_WHAT YOU WILL DO_:
Render everything from the line containing "Given: Select the T5 rank cell for Đỗ Văn Lợi" down to the line containing "Looking at the screenshot, I should 456,327." as a Markdown table with the columns Row and Line, leaving out any blank lines.
** Start WORKING DATA **
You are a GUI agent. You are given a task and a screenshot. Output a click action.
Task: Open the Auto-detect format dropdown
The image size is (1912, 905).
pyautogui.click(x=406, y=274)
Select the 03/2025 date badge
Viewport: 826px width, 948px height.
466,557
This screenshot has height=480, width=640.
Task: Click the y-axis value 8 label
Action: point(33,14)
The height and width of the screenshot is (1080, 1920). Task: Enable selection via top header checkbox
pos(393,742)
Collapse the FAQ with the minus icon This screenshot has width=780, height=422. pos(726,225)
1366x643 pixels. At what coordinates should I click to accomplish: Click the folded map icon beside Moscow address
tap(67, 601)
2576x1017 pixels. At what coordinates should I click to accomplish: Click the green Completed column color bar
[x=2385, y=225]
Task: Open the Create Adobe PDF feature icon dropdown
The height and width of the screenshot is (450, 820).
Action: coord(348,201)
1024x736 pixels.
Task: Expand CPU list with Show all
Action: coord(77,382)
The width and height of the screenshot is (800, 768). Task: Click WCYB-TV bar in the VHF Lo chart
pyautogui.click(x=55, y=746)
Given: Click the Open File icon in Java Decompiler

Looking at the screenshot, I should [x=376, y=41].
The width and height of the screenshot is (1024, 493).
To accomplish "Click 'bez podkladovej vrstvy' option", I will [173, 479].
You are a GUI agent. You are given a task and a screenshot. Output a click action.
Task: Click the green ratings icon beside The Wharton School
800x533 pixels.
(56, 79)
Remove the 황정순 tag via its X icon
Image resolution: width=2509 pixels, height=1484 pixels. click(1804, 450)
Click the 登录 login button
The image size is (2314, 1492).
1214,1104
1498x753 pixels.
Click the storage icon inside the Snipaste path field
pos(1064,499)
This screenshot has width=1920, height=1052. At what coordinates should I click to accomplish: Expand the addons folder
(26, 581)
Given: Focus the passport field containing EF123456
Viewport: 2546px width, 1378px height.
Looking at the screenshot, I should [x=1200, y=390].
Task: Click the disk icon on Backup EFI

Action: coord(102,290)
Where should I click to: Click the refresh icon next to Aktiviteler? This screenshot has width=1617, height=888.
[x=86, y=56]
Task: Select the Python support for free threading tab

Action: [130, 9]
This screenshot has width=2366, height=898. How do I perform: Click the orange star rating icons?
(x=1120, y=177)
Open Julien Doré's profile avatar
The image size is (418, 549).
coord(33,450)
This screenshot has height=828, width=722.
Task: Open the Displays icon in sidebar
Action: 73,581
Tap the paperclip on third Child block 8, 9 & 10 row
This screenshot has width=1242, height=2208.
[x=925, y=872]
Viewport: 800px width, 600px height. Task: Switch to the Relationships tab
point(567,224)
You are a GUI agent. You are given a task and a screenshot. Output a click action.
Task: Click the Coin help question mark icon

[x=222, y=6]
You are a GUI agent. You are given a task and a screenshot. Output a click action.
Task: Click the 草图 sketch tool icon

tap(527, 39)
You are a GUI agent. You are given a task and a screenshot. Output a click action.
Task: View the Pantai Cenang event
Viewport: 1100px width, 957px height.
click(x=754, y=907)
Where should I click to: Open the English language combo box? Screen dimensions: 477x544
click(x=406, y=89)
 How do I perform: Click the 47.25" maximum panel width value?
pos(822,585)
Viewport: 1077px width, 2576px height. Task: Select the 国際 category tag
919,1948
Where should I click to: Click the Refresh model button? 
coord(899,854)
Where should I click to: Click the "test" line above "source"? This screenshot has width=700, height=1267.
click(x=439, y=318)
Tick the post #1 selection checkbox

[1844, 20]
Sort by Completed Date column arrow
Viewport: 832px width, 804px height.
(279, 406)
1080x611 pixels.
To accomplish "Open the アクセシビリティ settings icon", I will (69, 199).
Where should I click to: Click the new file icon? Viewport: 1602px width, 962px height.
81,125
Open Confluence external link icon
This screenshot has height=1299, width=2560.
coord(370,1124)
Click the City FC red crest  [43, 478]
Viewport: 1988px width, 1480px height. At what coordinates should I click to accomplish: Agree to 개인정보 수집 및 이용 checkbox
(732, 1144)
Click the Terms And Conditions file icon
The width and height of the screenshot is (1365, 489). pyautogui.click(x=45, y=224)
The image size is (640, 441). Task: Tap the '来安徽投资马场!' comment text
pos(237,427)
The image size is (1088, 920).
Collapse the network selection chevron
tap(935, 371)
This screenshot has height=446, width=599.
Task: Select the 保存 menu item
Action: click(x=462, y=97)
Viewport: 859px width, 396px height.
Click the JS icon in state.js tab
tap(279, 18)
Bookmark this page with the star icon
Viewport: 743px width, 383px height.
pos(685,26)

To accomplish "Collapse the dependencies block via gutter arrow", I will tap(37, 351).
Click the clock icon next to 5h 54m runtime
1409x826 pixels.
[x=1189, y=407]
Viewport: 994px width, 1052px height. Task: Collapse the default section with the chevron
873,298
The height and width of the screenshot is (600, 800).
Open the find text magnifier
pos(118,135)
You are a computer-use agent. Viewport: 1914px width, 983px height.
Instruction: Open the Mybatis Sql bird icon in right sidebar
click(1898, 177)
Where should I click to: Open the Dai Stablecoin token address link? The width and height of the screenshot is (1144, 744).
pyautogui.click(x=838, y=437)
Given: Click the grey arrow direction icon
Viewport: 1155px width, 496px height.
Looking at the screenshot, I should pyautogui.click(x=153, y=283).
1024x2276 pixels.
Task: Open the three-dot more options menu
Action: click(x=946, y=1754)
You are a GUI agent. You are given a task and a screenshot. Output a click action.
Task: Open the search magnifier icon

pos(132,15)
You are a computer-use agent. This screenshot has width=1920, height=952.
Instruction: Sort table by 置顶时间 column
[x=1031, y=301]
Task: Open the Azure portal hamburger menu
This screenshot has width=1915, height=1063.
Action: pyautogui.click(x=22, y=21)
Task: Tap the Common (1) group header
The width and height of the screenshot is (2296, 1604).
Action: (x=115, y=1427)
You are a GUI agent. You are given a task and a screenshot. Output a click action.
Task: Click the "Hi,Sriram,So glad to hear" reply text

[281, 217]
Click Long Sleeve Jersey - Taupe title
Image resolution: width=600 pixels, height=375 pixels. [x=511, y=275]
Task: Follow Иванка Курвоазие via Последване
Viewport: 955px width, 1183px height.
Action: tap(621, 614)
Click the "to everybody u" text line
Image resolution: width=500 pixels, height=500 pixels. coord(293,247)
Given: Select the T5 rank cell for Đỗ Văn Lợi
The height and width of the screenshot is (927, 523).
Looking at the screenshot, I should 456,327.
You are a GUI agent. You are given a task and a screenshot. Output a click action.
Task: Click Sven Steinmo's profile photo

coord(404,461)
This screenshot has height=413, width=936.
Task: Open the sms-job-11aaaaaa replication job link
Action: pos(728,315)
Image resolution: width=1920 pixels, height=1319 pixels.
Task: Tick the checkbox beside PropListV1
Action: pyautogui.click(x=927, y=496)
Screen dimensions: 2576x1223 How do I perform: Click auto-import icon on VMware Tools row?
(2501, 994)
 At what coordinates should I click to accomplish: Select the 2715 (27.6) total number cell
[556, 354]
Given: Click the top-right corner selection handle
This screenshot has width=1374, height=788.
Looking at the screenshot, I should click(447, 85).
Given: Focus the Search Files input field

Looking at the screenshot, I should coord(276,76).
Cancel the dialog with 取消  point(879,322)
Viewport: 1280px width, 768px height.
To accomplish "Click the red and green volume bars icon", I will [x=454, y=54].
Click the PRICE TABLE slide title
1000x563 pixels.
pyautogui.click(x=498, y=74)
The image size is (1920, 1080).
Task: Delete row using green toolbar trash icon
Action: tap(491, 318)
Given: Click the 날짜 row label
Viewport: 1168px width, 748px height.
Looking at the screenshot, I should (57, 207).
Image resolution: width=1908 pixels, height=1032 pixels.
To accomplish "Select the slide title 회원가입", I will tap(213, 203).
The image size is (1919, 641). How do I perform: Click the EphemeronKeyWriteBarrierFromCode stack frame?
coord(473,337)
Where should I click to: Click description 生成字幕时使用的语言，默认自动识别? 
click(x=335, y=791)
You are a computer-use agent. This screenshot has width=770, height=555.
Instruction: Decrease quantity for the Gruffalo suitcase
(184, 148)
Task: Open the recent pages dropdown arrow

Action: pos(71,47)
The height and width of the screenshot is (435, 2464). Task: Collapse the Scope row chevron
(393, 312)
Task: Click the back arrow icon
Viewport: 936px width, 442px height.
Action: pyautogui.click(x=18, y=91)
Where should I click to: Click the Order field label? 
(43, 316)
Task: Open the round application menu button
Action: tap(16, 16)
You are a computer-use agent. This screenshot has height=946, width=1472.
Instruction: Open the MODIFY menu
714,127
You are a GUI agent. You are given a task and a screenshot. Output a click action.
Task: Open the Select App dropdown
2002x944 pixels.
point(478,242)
** End WORKING DATA **
_ANSWER IN FULL_:
| Row | Line |
|---|---|
| 1 | Given: Select the T5 rank cell for Đỗ Văn Lợi |
| 2 | The height and width of the screenshot is (927, 523). |
| 3 | Looking at the screenshot, I should 456,327. |